15 October 2010
Pumpkin Roll
Prepare a 17 x 11 inch rimmed baking sheet (like a cookie sheet): grease baking sheet, line with parchment paper and grease again. Preheat oven to 375°.
In a small bowl combine:
3/4 Cup flour
1/2 teaspoon baking soda
1/2 teaspoon baking powder
1/2 teaspoon cinnamon
1/2 teaspoon cloves
1/4 teaspoon salt
In a larger bowl thoroughly mix:
3 eggs
1 Cup sugar
Then add:
2/3 Cup canned pumpkin
Stir in the flour mixture and evenly spread the batter in the prepared pan.
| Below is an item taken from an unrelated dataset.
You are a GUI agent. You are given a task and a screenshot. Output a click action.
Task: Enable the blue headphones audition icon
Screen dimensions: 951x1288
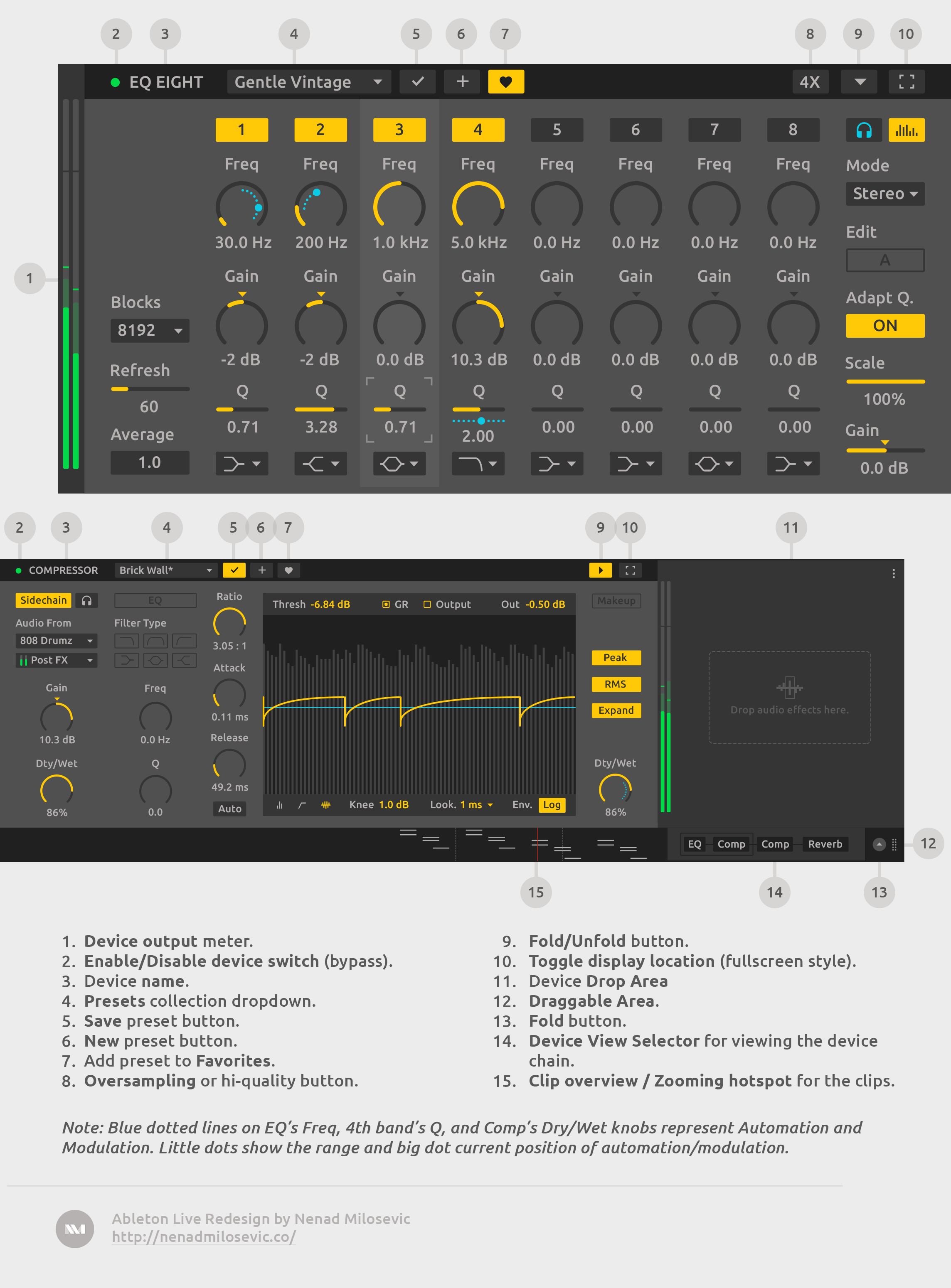pos(863,130)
Bake for 13 minutes or until cake springs back when lightly touched in the middle. Meanwhile, lay a linen cloth (I used overlapping paper towels instead) on the counter and dust with a generous amount of powdered sugar. NOTE: The cloth needs to be at least as large as the pan you are using. Immediately after baking turn the cake out onto the powder sugared towel and roll up from short end to short end. Let rest on the counter to cool for 20 minutes. Prepare the cream cheese frosting.
Combine:
8 ounces softened cream cheese
6 Tablespoons softened butter
1 teaspoon vanilla
1 Cup powdered sugar
Once the cake has cooled for 20 minutes, unroll and evenly spread the frosting over the inside. Immediately re-roll the cake (without the towel, of course.) Refrigerate, loosely covered until completely cooled. Dust with powdered sugar. Can be served after about an hour of refrigeration.